Tiradentes, informado sobre isso, entendeu que os brasileiros também deviam reagir. Esperava o mesmo brio dos seus conterrâneos. Dizia inclusive que os outros povos ficariam indignados se os brasileiros nada fizessem contra sua própria exploração. Entretanto, Tiradentes acabou abandonado e delatado. Preso em 1789, foi enforcado em 1792.  Ninguém se moveu.

Diferente dos dias de Tiradentes, atualmente há pelo menos 59 tributos, e o cidadão brasileiro paga em média 40% de imposto. Era mais barato bancar a corte portuguesa do que o governo democrático atual. E o mais grave não é essa alta taxa, mas o reduzido benefício que a população recebe em retorno. Crítica ao sistema tributário é comum nos comentários políticos e populares. Mas a iniciativa para por aí. É assunto apenas para se jogar conversa fora. 

O sistema tributário continua em pé, preferindo-se conviver com o tão criticado sistema. E nessa convivência se estabelece um jogo tolo. De um lado, querendo compensar a sonegação, o governo aumenta impostos para atingir alvos de arrecadação. Em contrapartida, a população tenta sonegar por todos os meios possíveis para enfrentar os impostos abusivos. E assim o círculo vicioso se perpetua. E parece que se aceitou que esse é o jeito da nação navegar quanto aos impostos. É um pacto subentendido para um jogo imoral de exploração e corrupção.

Os políticos, uma vez no poder, descobrem a conveniência da arrecadação vigente e preferem manter o sistema. Quando mexem na tributação é sempre para aumentar ainda mais a carga. E nunca propõem que, antes de se mencionar aumento de impostos, uma auditoria ampla seja feita quanto a forma que o governo gasta o erário. E nem quanto a porcentagem que realmente chega, e que não chega, ao fim objetivado. E a população permanece inerte e indiferente à questão, enquanto eleições e impostos vão acontecendo. Um agravante é que o contexto atual é bem diferente daquele que Tiradentes viveu. Hoje há eleições livres e liberdade de expressão e protesto. Ninguém iria para a forca por iniciar um movimento forte contra o sistema tributário vigente e contra a corrupção constante na aplicação do que é arrecadado.

Um exercício proveitoso é imaginar o que aconteceria se Tiradentes fosse introduzido no contexto atual da nação. Além de Tiradentes ficar horrorizado, tudo indica que ele seria novamente escrachado pelo poder público e desertado pelo povo brasileiro. Mas a solução não é um “Tiradentes” solitário.
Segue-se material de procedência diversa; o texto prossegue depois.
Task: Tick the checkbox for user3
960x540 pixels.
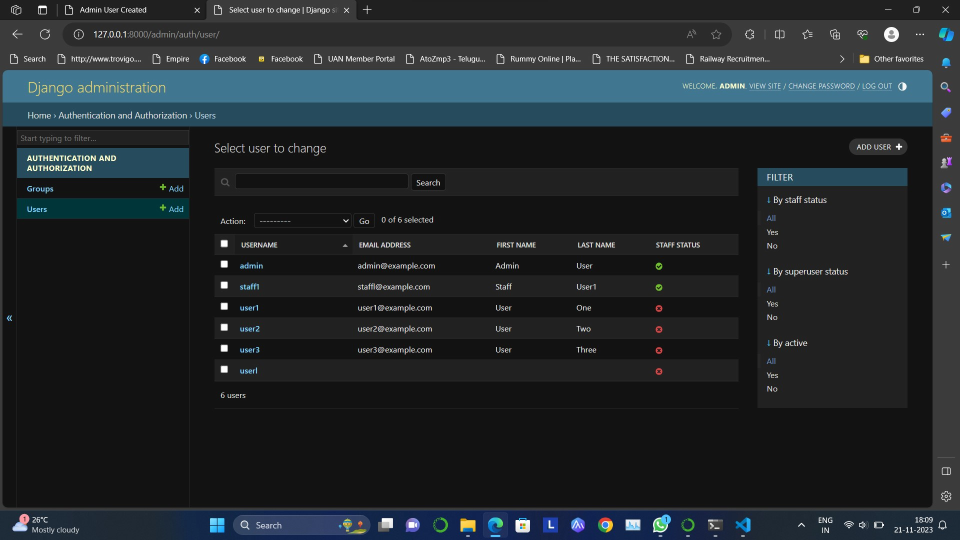Action: pyautogui.click(x=224, y=348)
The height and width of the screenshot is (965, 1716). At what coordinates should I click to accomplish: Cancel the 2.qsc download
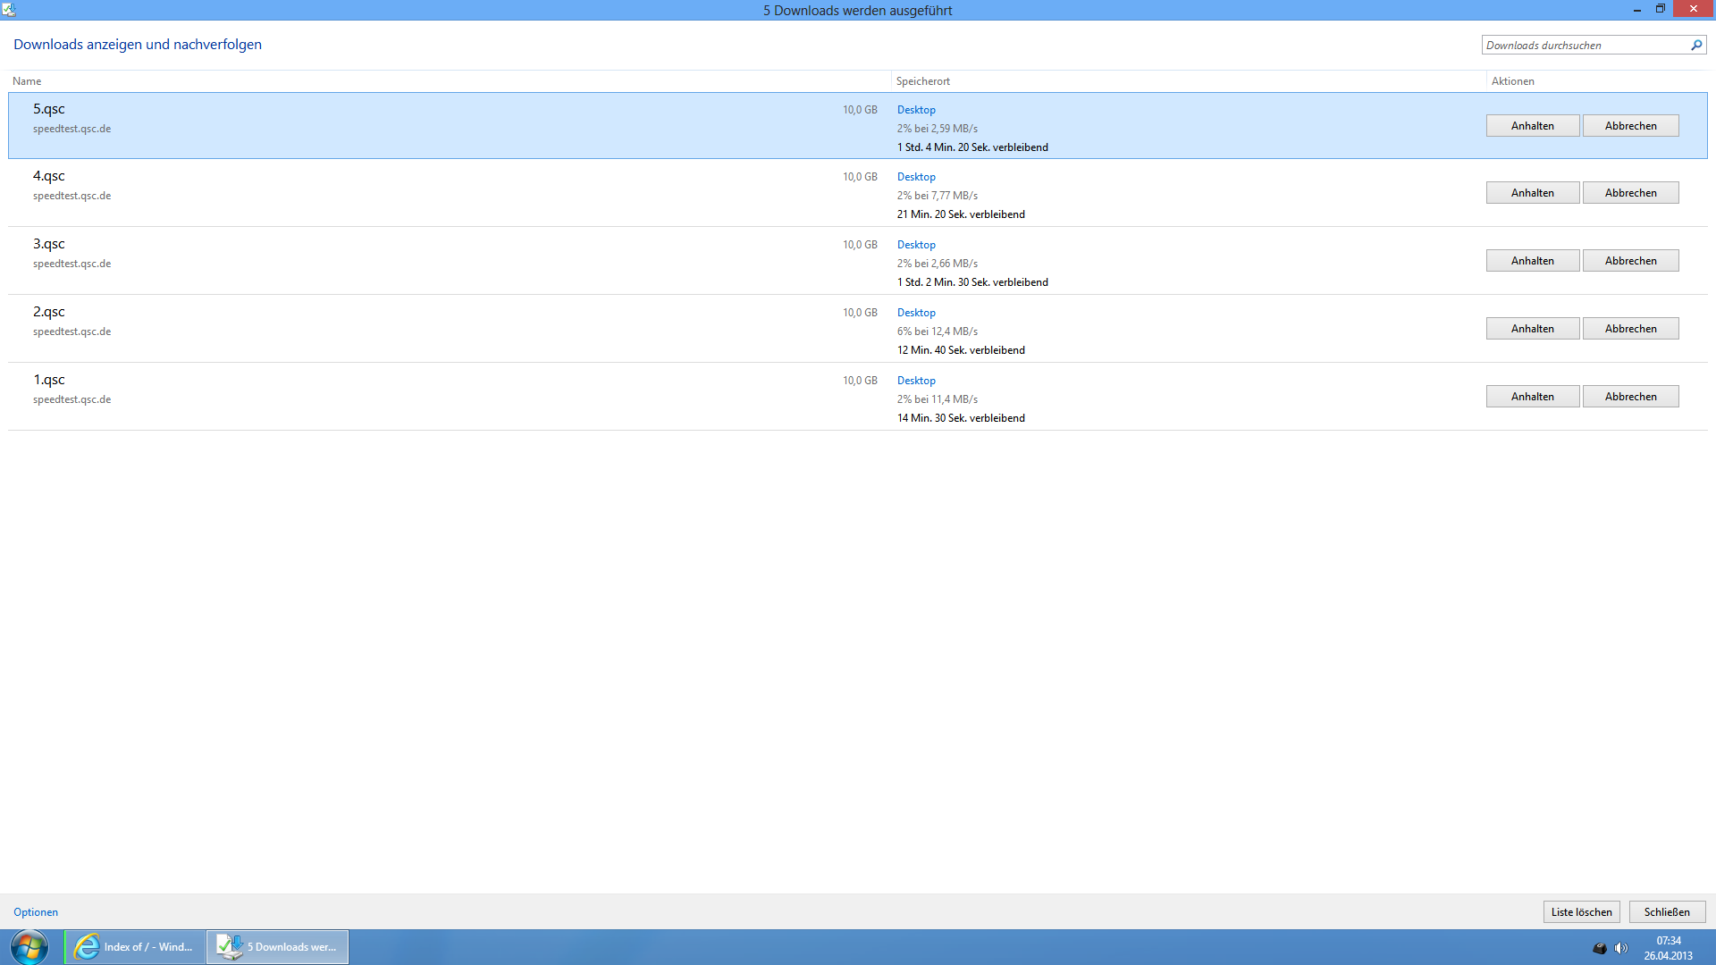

Isso nada conseguiu no passado, e sobrou apenas um feriado hipócrita. 

Uma reforma tributária exigiria uma postura ética, e então de luta democrática, de uma parcela significativa de brasileiros. Um líder reformador, para ter sucesso, precisaria ser apenas um eco dessa imaginária parcela moral. Concluindo, a reforma virá quando essa convicção ética renovar pelo menos uma fração significativa da nação.